The opinion of the court was delivered by: WEBER
In this Social Security appeal, plaintiff claims that the final decision of the Secretary denying her supplemental security income benefits was not based on substantial evidence.
Plaintiff was 30 years old at the time of the administrative hearing before the Administrative Law Judge (ALJ). She had an eleventh grade education and a brief history of part time work as a waitress, barmaid, and elevator operator. Plaintiff has not worked since 1979 and lives with her four children ages 2 to 13. Their only source of income is welfare.
Plaintiff applied for supplemental security income on November 20, 1984. Plaintiff's application was denied initially and on reconsideration. Plaintiff's claims was reviewed de novo at a hearing before an ALJ, and in a decision dated January 22, 1986, the ALJ found that the plaintiff was not eligible for benefits. On April 17, 1986, the ALJ's decision became the final decision of the Secretary, and it is this decision from which plaintiff appeals. We have before us cross-motions for summary judgment which have been fully briefed.
The Secretary found that these ailments precluded plaintiff from resuming her past relevant work but did not stop her from performing a sedentary occupation which did not require fine manipulations. The issue on this appeal is whether there is substantial evidence for these findings. We conclude that there is not, and that the Secretary's decision must be reversed.
The burden of proving a disability is on the plaintiff, 42 U.S.C. § 423 (d)(5); Gilliland v. Heckler, 786 F.2d 178, 182 (3d Cir. 1986). If the plaintiff makes the requisite showing that she is precluded by a severe impairment, which is demonstrated by medical evidence, from engaging in her past relevant work, the burden then shifts to the Secretary to show that the plaintiff can do other work. Green v. Schweiker, 749 F.2d 1066 (3d Cir. 1984). The Secretary has not carried this burden. In reaching his decision, the secretary assumes that plaintiff is able to do sedentary work by discounting plaintiff's testimony as to her daily activities and her pain. This testimony is supported by the medical evidence. Moreover, plaintiff's treating physician has stated that based on medical factors, she is unemployable. We place great trust in the opinion of the eminent Dr. Russell Roth, a nationally known expert in his field. Without specific evidence to support his findings, the Secretary may not, under these facts, disregard the testimony and medical opinion before him. Livingston v. Califano, 614 F.2d 342, 345 (3d Cir. 1980); Ferguson v. Schweiker, 765 F.2d 31 (3d Cir. 1985).

> **Data extracts**

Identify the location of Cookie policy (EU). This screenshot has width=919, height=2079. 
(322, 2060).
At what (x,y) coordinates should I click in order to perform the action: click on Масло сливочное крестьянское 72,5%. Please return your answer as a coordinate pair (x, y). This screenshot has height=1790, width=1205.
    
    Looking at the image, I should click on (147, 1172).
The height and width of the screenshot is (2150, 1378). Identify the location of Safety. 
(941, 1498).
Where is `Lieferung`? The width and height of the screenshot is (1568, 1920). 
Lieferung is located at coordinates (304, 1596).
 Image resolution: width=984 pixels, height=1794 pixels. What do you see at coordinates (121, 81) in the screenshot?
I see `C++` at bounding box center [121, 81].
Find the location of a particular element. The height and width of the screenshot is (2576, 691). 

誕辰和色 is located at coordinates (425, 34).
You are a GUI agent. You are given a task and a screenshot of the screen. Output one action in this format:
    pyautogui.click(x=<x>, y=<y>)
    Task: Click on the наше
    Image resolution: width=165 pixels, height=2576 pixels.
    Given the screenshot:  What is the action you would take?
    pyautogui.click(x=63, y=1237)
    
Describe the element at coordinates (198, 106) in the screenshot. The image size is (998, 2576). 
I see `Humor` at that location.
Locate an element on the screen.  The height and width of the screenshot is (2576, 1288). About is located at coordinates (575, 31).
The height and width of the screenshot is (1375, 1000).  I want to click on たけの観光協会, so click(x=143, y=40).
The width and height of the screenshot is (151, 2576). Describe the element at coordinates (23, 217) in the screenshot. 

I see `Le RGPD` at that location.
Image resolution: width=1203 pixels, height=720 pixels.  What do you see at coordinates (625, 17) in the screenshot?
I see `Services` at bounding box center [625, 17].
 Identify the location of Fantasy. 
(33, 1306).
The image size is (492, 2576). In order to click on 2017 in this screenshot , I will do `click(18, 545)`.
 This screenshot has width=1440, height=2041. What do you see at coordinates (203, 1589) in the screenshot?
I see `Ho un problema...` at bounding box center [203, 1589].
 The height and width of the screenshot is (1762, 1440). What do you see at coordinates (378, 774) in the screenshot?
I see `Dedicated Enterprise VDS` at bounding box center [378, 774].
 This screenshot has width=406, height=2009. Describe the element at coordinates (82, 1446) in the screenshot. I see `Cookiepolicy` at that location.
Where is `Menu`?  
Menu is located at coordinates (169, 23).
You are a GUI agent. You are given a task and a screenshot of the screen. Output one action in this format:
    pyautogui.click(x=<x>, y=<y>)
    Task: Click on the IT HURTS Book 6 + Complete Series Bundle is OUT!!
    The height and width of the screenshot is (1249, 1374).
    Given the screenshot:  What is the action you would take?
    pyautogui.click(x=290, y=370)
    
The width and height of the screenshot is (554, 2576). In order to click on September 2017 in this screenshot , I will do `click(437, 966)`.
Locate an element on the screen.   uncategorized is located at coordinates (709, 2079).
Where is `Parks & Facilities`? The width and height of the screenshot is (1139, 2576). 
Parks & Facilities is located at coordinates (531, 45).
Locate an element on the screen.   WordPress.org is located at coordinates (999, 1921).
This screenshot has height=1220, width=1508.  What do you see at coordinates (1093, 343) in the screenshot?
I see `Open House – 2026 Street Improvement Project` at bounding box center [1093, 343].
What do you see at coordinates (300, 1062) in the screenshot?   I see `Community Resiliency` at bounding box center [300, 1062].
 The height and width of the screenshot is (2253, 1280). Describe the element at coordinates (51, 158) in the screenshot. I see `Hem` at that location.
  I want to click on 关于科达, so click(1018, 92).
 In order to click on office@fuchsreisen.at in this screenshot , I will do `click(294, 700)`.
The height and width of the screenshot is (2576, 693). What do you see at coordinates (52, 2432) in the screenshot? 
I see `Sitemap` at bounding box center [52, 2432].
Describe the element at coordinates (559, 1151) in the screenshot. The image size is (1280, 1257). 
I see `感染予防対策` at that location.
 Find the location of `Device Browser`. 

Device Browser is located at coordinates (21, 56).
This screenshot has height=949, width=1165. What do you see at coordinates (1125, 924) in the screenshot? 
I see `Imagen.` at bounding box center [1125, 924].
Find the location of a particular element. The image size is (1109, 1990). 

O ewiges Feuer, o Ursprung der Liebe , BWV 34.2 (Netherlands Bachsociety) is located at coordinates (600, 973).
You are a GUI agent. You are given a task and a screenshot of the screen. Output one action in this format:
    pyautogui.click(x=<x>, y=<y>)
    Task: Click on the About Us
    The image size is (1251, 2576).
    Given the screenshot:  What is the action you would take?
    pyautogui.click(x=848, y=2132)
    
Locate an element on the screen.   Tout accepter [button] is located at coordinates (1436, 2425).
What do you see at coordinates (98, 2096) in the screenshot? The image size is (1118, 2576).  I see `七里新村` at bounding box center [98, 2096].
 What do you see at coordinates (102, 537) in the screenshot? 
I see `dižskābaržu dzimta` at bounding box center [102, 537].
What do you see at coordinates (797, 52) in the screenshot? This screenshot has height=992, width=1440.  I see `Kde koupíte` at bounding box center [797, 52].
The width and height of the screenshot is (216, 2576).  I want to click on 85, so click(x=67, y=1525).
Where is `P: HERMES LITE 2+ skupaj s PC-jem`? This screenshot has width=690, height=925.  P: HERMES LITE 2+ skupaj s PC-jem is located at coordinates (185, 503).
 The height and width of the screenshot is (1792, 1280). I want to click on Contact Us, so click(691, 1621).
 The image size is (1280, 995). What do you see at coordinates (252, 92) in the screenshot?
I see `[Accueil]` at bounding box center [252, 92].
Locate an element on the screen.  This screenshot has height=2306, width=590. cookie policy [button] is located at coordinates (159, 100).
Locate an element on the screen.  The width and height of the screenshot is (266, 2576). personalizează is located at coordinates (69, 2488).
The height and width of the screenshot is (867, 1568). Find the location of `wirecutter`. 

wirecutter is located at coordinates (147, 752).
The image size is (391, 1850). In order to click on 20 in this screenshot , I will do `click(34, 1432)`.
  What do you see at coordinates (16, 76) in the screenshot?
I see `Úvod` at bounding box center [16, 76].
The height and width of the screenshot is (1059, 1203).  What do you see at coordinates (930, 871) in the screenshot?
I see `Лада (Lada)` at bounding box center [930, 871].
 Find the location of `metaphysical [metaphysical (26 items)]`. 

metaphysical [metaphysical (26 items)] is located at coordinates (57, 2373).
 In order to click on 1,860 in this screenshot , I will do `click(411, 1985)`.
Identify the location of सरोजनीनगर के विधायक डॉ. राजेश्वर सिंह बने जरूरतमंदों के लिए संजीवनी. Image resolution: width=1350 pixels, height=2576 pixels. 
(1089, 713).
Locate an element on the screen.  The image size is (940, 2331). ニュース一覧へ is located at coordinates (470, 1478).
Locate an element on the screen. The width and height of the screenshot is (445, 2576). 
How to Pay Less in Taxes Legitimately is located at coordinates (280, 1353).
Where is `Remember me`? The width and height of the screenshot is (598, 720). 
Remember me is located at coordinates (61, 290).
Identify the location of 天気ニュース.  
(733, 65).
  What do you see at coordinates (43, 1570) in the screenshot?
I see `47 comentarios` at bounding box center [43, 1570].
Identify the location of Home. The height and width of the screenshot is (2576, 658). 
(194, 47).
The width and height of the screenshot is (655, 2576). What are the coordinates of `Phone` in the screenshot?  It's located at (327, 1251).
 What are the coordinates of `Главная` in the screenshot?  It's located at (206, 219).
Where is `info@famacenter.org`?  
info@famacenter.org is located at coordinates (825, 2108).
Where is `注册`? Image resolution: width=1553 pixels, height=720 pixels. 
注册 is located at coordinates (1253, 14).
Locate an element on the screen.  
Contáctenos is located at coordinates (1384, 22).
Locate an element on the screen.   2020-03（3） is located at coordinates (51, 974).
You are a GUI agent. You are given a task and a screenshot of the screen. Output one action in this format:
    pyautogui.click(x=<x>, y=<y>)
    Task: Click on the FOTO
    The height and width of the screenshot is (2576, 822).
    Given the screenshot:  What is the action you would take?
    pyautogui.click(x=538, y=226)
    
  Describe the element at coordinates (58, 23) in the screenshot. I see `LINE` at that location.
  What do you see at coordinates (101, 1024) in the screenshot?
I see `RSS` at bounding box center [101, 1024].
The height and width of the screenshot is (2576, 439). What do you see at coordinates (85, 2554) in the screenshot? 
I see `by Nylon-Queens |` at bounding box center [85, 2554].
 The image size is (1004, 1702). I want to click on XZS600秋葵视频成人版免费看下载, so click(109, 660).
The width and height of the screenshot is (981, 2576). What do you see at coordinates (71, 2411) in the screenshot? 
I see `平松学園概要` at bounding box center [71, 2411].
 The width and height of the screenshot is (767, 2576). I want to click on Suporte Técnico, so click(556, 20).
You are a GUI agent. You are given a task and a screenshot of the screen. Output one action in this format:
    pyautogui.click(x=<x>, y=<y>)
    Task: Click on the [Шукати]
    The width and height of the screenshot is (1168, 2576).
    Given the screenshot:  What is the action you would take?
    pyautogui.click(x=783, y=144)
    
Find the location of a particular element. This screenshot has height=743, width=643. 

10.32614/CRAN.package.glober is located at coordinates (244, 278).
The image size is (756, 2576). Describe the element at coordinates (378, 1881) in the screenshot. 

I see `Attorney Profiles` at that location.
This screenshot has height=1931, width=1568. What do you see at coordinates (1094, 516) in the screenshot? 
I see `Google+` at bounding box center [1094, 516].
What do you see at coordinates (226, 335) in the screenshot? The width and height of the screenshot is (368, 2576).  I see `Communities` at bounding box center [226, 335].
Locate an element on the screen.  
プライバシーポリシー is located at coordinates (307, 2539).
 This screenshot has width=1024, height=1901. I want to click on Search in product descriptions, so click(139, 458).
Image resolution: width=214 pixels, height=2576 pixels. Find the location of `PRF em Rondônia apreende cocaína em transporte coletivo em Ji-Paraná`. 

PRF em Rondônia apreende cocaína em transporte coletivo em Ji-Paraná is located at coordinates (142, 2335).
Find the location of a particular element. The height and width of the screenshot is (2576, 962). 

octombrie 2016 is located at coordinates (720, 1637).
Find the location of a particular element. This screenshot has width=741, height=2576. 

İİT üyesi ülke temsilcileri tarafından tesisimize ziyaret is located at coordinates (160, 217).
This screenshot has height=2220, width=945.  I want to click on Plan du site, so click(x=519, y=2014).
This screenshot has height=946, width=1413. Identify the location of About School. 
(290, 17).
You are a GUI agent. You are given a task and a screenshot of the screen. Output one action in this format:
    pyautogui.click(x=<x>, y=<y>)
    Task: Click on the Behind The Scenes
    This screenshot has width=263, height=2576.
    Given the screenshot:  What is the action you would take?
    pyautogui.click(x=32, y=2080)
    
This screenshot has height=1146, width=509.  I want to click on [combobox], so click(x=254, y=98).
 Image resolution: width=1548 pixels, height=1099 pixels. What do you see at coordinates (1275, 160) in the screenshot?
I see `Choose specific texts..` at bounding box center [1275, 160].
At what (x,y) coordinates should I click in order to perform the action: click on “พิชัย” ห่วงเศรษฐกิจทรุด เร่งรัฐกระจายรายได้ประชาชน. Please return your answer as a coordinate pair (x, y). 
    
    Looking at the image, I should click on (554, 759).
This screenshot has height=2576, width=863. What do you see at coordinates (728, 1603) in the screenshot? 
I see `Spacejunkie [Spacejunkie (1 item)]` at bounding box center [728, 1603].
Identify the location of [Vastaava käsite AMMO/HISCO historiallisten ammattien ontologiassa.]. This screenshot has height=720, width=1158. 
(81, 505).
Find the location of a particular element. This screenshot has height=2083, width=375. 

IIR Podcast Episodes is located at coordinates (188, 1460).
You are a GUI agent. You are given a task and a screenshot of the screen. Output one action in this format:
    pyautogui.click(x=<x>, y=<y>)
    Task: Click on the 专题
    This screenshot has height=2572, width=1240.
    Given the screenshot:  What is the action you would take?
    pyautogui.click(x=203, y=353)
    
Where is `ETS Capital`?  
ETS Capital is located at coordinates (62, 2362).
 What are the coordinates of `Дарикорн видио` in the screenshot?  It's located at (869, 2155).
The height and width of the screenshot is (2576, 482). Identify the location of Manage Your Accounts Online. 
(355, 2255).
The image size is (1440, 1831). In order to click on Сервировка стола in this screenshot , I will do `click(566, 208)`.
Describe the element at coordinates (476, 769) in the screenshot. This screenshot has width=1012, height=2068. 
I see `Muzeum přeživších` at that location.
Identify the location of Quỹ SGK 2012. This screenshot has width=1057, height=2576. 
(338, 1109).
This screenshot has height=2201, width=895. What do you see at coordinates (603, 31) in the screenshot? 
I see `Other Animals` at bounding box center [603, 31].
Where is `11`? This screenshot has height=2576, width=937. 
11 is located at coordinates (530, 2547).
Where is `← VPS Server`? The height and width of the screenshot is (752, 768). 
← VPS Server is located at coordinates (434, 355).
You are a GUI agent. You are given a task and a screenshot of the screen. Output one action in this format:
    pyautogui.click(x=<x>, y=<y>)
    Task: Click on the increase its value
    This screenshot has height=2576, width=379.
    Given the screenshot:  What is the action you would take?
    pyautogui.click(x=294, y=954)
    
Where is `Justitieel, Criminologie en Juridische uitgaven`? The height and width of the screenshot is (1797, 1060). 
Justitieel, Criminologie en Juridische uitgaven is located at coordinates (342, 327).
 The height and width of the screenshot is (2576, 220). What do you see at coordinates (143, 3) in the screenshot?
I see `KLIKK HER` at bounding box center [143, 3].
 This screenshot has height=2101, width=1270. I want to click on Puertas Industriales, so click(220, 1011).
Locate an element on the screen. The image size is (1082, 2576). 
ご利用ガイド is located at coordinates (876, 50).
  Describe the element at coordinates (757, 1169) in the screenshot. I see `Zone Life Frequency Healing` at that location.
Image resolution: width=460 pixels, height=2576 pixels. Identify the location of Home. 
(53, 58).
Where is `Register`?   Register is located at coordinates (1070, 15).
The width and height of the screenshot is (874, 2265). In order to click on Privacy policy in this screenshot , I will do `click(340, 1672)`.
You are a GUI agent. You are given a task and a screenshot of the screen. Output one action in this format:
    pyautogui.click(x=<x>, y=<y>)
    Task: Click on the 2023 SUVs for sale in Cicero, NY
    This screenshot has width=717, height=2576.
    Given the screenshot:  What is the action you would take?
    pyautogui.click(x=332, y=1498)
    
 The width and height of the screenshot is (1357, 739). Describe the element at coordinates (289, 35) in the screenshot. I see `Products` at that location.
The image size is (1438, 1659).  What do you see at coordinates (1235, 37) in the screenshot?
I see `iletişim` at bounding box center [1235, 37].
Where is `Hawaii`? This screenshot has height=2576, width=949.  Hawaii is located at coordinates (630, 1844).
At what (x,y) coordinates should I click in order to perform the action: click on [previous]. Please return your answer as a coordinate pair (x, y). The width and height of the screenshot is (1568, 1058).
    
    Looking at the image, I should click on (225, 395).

> **Work instruction 1**
In the Social Security opinion, on what date did the plaintiff apply for supplemental security income?
> **Work instruction 2**
Summarize the Social Security opinion in two sentences.

> **Written reply 1**
November 20, 1984.

> **Written reply 2**
The plaintiff appeals the Secretary's final decision denying her supplemental security income benefits, claiming it was not based on substantial evidence. The court concludes that the Secretary did not carry his burden of showing she could do other work, because he discounted her testimony, which the medical evidence supports, and disregarded her treating physician's opinion that she is unemployable, so the decision must be reversed.